* [YOUR TASK]:
What you give back must match the records below exactly.

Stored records
========================
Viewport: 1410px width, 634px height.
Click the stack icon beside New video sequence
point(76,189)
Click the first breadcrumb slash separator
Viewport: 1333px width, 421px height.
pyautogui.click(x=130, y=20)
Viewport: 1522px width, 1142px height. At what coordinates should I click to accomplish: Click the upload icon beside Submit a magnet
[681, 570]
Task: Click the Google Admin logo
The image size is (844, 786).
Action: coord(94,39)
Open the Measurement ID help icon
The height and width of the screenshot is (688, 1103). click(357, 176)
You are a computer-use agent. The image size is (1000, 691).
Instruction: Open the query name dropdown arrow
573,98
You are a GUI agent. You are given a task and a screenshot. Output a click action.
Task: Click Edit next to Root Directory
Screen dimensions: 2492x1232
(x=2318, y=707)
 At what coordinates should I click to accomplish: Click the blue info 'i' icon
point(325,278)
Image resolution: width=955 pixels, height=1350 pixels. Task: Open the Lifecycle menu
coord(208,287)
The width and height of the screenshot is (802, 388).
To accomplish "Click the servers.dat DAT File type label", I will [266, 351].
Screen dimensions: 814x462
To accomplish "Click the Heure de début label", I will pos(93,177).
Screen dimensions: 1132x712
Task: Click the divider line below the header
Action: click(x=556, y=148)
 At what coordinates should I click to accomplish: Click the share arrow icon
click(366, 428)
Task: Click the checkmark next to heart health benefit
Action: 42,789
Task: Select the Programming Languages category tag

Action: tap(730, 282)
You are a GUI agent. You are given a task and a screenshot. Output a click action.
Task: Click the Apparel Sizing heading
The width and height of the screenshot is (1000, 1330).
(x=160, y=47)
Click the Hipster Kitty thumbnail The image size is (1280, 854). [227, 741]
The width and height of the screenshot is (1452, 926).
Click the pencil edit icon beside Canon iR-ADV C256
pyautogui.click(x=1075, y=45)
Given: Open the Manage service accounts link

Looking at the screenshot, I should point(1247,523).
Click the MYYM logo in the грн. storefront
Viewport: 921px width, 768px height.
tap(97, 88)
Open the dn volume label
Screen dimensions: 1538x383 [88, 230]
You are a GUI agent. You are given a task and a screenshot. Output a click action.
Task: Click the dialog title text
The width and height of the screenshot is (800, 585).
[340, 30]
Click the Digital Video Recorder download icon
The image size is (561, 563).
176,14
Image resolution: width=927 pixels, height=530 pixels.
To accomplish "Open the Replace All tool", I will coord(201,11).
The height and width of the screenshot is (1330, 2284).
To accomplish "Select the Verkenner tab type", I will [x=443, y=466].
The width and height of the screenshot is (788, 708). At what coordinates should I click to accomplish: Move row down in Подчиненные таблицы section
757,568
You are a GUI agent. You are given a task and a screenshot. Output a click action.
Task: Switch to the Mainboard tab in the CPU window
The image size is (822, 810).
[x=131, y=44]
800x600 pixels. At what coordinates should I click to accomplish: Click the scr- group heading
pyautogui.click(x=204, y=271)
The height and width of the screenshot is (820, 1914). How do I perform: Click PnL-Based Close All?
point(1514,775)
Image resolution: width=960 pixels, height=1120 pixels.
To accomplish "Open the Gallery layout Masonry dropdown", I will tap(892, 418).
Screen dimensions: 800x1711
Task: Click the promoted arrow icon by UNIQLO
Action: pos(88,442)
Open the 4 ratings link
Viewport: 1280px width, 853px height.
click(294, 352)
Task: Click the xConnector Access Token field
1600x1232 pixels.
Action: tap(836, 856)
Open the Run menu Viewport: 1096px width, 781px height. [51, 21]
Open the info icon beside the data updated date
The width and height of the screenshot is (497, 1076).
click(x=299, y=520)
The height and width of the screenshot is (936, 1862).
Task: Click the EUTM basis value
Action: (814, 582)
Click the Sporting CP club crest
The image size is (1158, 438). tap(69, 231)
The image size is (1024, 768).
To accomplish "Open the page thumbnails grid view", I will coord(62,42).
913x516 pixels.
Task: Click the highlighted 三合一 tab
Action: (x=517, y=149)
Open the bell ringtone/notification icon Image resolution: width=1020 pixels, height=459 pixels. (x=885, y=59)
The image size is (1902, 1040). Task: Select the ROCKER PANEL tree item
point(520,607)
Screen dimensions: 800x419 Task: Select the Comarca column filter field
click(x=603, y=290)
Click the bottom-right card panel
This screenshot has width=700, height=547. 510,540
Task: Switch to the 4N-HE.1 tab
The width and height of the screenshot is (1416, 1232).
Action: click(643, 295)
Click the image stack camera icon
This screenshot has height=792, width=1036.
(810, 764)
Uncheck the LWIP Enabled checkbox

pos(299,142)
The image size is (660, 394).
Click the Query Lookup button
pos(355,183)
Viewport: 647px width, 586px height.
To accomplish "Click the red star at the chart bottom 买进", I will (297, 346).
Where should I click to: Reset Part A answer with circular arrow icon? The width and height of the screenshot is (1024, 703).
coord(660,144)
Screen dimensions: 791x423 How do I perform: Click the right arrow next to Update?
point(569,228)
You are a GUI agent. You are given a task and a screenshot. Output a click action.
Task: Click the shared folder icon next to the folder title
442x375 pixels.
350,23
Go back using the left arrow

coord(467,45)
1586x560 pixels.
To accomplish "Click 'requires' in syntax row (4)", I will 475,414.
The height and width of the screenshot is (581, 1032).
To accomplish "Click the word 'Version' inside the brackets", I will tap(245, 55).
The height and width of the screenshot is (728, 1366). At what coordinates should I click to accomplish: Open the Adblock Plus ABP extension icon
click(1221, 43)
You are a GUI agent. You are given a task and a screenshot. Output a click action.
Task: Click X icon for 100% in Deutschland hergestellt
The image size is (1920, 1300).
========================
* [ANSWER SPACE]:
Viewport: 1410px width, 634px height.
Click the stack icon beside New video sequence
point(76,189)
Click the first breadcrumb slash separator
Viewport: 1333px width, 421px height.
pyautogui.click(x=130, y=20)
Viewport: 1522px width, 1142px height. At what coordinates should I click to accomplish: Click the upload icon beside Submit a magnet
[681, 570]
Task: Click the Google Admin logo
The image size is (844, 786).
Action: coord(94,39)
Open the Measurement ID help icon
The height and width of the screenshot is (688, 1103). click(357, 176)
You are a computer-use agent. The image size is (1000, 691).
Instruction: Open the query name dropdown arrow
573,98
You are a GUI agent. You are given a task and a screenshot. Output a click action.
Task: Click Edit next to Root Directory
Screen dimensions: 2492x1232
(x=2318, y=707)
 At what coordinates should I click to accomplish: Click the blue info 'i' icon
point(325,278)
Image resolution: width=955 pixels, height=1350 pixels. Task: Open the Lifecycle menu
coord(208,287)
The width and height of the screenshot is (802, 388).
To accomplish "Click the servers.dat DAT File type label", I will [266, 351].
Screen dimensions: 814x462
To accomplish "Click the Heure de début label", I will pos(93,177).
Screen dimensions: 1132x712
Task: Click the divider line below the header
Action: click(x=556, y=148)
 At what coordinates should I click to accomplish: Click the share arrow icon
click(366, 428)
Task: Click the checkmark next to heart health benefit
Action: 42,789
Task: Select the Programming Languages category tag

Action: tap(730, 282)
You are a GUI agent. You are given a task and a screenshot. Output a click action.
Task: Click the Apparel Sizing heading
The width and height of the screenshot is (1000, 1330).
(x=160, y=47)
Click the Hipster Kitty thumbnail The image size is (1280, 854). [227, 741]
The width and height of the screenshot is (1452, 926).
Click the pencil edit icon beside Canon iR-ADV C256
pyautogui.click(x=1075, y=45)
Given: Open the Manage service accounts link

Looking at the screenshot, I should point(1247,523).
Click the MYYM logo in the грн. storefront
Viewport: 921px width, 768px height.
tap(97, 88)
Open the dn volume label
Screen dimensions: 1538x383 [88, 230]
You are a GUI agent. You are given a task and a screenshot. Output a click action.
Task: Click the dialog title text
The width and height of the screenshot is (800, 585).
[340, 30]
Click the Digital Video Recorder download icon
The image size is (561, 563).
176,14
Image resolution: width=927 pixels, height=530 pixels.
To accomplish "Open the Replace All tool", I will coord(201,11).
The height and width of the screenshot is (1330, 2284).
To accomplish "Select the Verkenner tab type", I will [x=443, y=466].
The width and height of the screenshot is (788, 708). At what coordinates should I click to accomplish: Move row down in Подчиненные таблицы section
757,568
You are a GUI agent. You are given a task and a screenshot. Output a click action.
Task: Switch to the Mainboard tab in the CPU window
The image size is (822, 810).
[x=131, y=44]
800x600 pixels. At what coordinates should I click to accomplish: Click the scr- group heading
pyautogui.click(x=204, y=271)
The height and width of the screenshot is (820, 1914). How do I perform: Click PnL-Based Close All?
point(1514,775)
Image resolution: width=960 pixels, height=1120 pixels.
To accomplish "Open the Gallery layout Masonry dropdown", I will tap(892, 418).
Screen dimensions: 800x1711
Task: Click the promoted arrow icon by UNIQLO
Action: pos(88,442)
Open the 4 ratings link
Viewport: 1280px width, 853px height.
click(294, 352)
Task: Click the xConnector Access Token field
1600x1232 pixels.
Action: tap(836, 856)
Open the Run menu Viewport: 1096px width, 781px height. [51, 21]
Open the info icon beside the data updated date
The width and height of the screenshot is (497, 1076).
click(x=299, y=520)
The height and width of the screenshot is (936, 1862).
Task: Click the EUTM basis value
Action: (814, 582)
Click the Sporting CP club crest
The image size is (1158, 438). tap(69, 231)
The image size is (1024, 768).
To accomplish "Open the page thumbnails grid view", I will coord(62,42).
913x516 pixels.
Task: Click the highlighted 三合一 tab
Action: (x=517, y=149)
Open the bell ringtone/notification icon Image resolution: width=1020 pixels, height=459 pixels. (x=885, y=59)
The image size is (1902, 1040). Task: Select the ROCKER PANEL tree item
point(520,607)
Screen dimensions: 800x419 Task: Select the Comarca column filter field
click(x=603, y=290)
Click the bottom-right card panel
This screenshot has width=700, height=547. 510,540
Task: Switch to the 4N-HE.1 tab
The width and height of the screenshot is (1416, 1232).
Action: click(643, 295)
Click the image stack camera icon
This screenshot has height=792, width=1036.
(810, 764)
Uncheck the LWIP Enabled checkbox

pos(299,142)
The image size is (660, 394).
Click the Query Lookup button
pos(355,183)
Viewport: 647px width, 586px height.
To accomplish "Click the red star at the chart bottom 买进", I will (297, 346).
Where should I click to: Reset Part A answer with circular arrow icon? The width and height of the screenshot is (1024, 703).
coord(660,144)
Screen dimensions: 791x423 How do I perform: Click the right arrow next to Update?
point(569,228)
You are a GUI agent. You are given a task and a screenshot. Output a click action.
Task: Click the shared folder icon next to the folder title
442x375 pixels.
350,23
Go back using the left arrow

coord(467,45)
1586x560 pixels.
To accomplish "Click 'requires' in syntax row (4)", I will 475,414.
The height and width of the screenshot is (581, 1032).
To accomplish "Click the word 'Version' inside the brackets", I will tap(245, 55).
The height and width of the screenshot is (728, 1366). At what coordinates should I click to accomplish: Open the Adblock Plus ABP extension icon
click(1221, 43)
You are a GUI agent. You are given a task and a screenshot. Output a click action.
Task: Click X icon for 100% in Deutschland hergestellt
The image size is (1920, 1300).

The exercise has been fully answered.